As noted, this is a very broad category, which subsumes several other phenomena discussed in this documentation, including at least:

  • Apposition (pending reanalysis in terms of ICONS)
  • Compounding: ‘compound’, ‘compound_name’, including titles and N-ed (J-N_CRD-T_C cuts across compounding and coordination)
  • Implicit Locatives: (‘today’, ‘every time he arrives’): ‘loc_nonsp’
  • Instrumental Relatives: ‘with_p_rel’
  • Extraposed relative clauses (create page for these?)

Reflections

Perhaps a better term for this category would be ‘non-scopal modifiers’, since we give the same treatment in MRS to intersective, subsective and private adjectives (Kamp & Partee 1993). At the level of MRS representations, we argue that it is appropriate to treat these equivalently, as they all share the property of disallowing intervening quantifiers.

There is a semantic distinction within intersective modifiers that cross-cuts the relative clause/other modifier distinction, namely, whether or not the head being modified plays a role in the predication sharing its label. For example in The dog Abrams bought barked, _buy_v_1 shares its label with _dog_n_1 and the ARG0 of _dog_n_1 is also the ARG2 of _buy_v_1. However, in The dog Kim told Abrams to buy barked, _dog_n_1, despite sharing its label with _tell_v_1 has no role to play in that predication. For non-relative clause modifiers of nouns, we find an analogous case with the so-called tough adjectives, as in Abrams is an easy editor to impress, where _easy_a_for shares a label with _editor_n_1 but does not take its ARG0 as an argument.

Note, too, that certain elements can be syntactic complements but semantic modifiers. This happens, for example, in the analysis of the following:

  • Kim behaved badly.

(At least, I thought it did, but that’s not what I see in the demo.
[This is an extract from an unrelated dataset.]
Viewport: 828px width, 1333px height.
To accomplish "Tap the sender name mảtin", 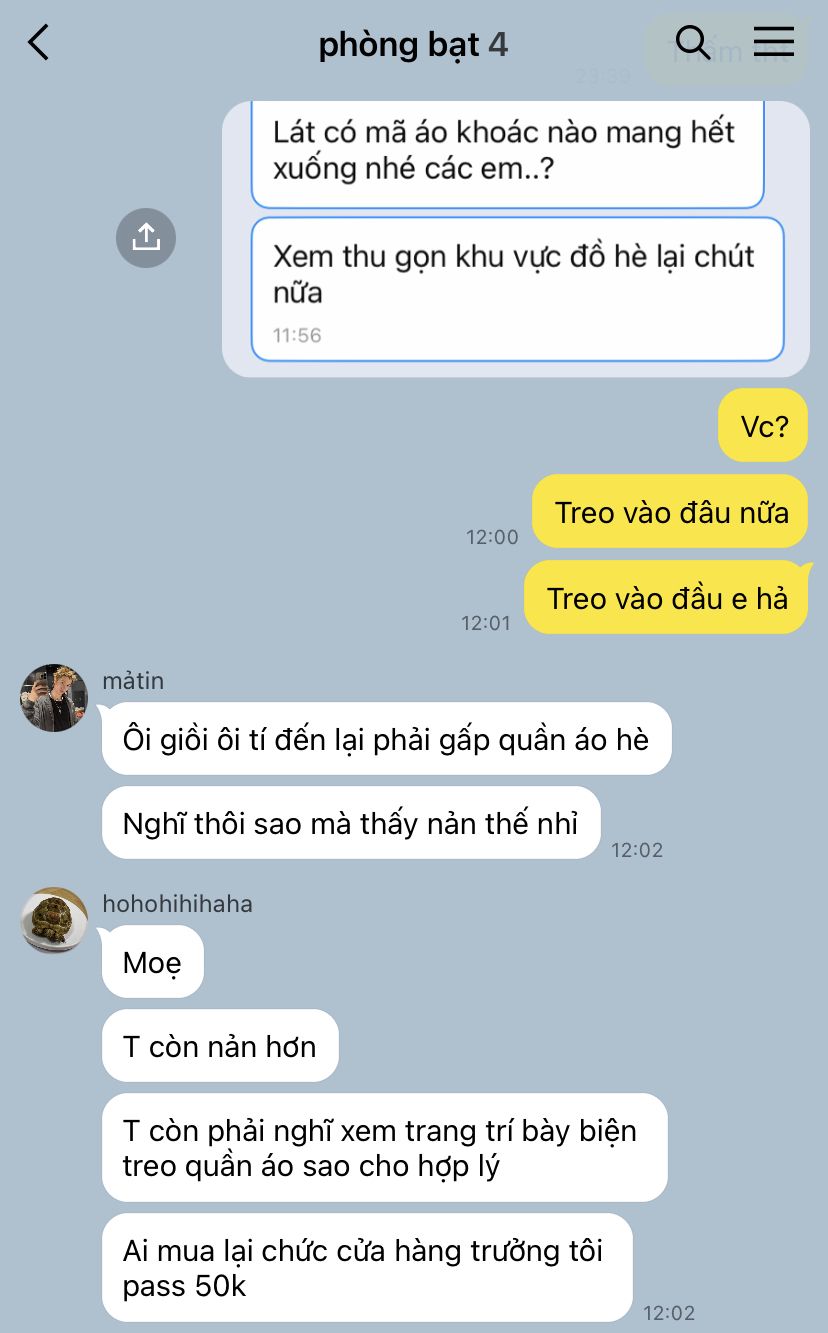I will click(133, 681).
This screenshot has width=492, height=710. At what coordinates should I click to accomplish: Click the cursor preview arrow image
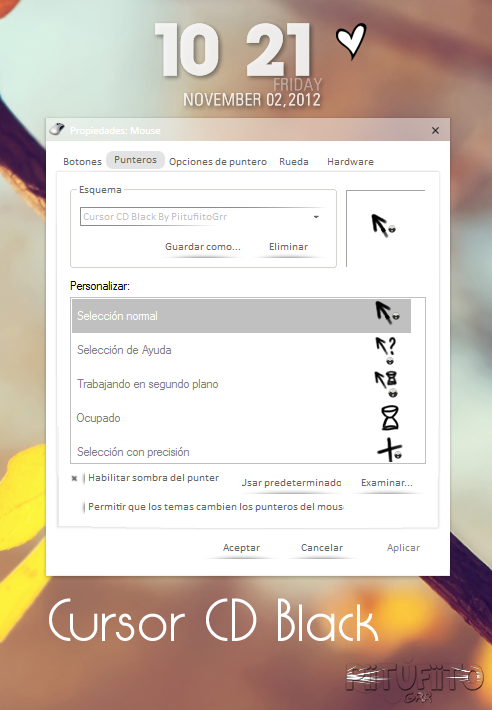tap(384, 226)
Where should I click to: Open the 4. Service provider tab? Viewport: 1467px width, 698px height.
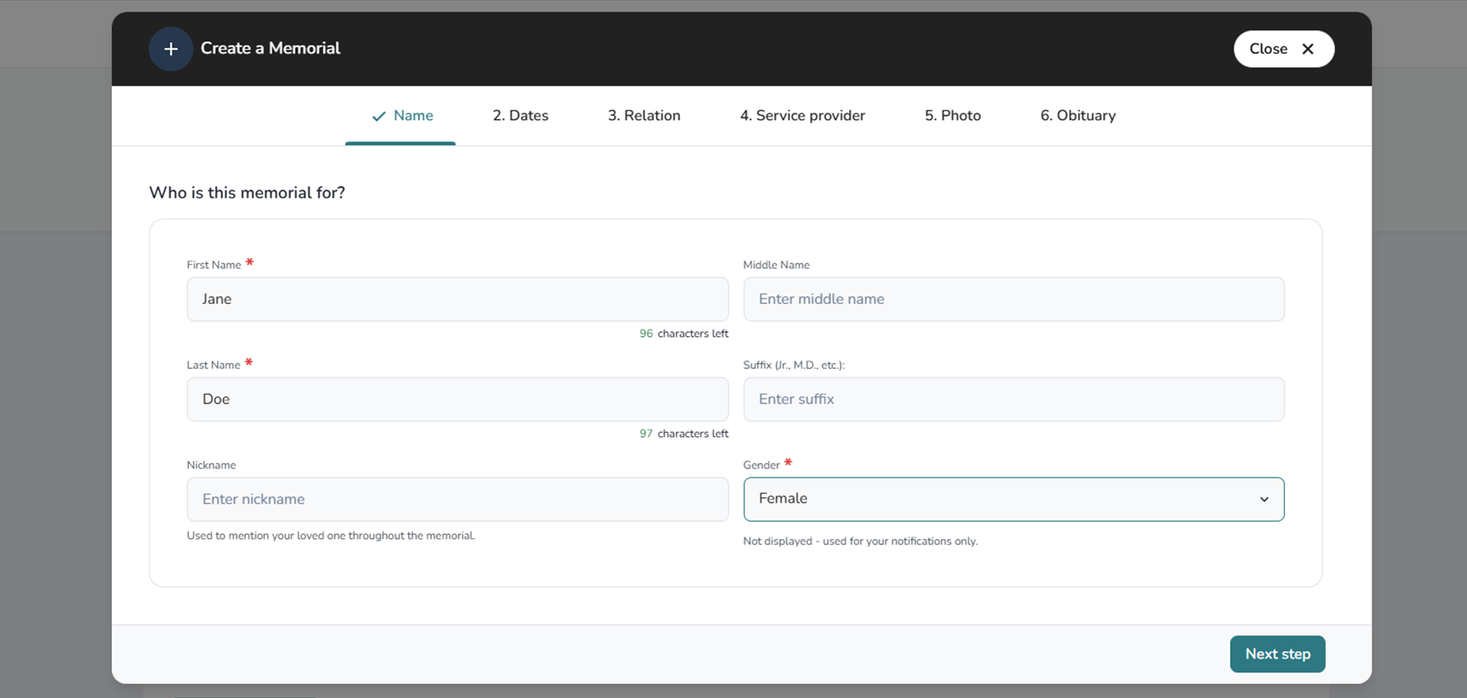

Other examples?)

Notes on Generation

Open Questions

  • Are there any cases where the modified element’s ARG0 not only doesn’t have a role in the top EP of the modifier but also doesn’t have a role of any EP further down inside?
  • TODO: Look for grounding in the semantics literature around the notion of intersective modification, starting with Dowty, Wall & Peters 1981 [2012], also chapter on Quantification in the Encyclopedia of Linguistics, Barwise & Cooper 1981.

Expert External Commentary

Grammar Version

1214

References

  • Kamp, H., & Partee, B. (1995). Prototype theory and compositionality. Cognition, 57(2), 129-191.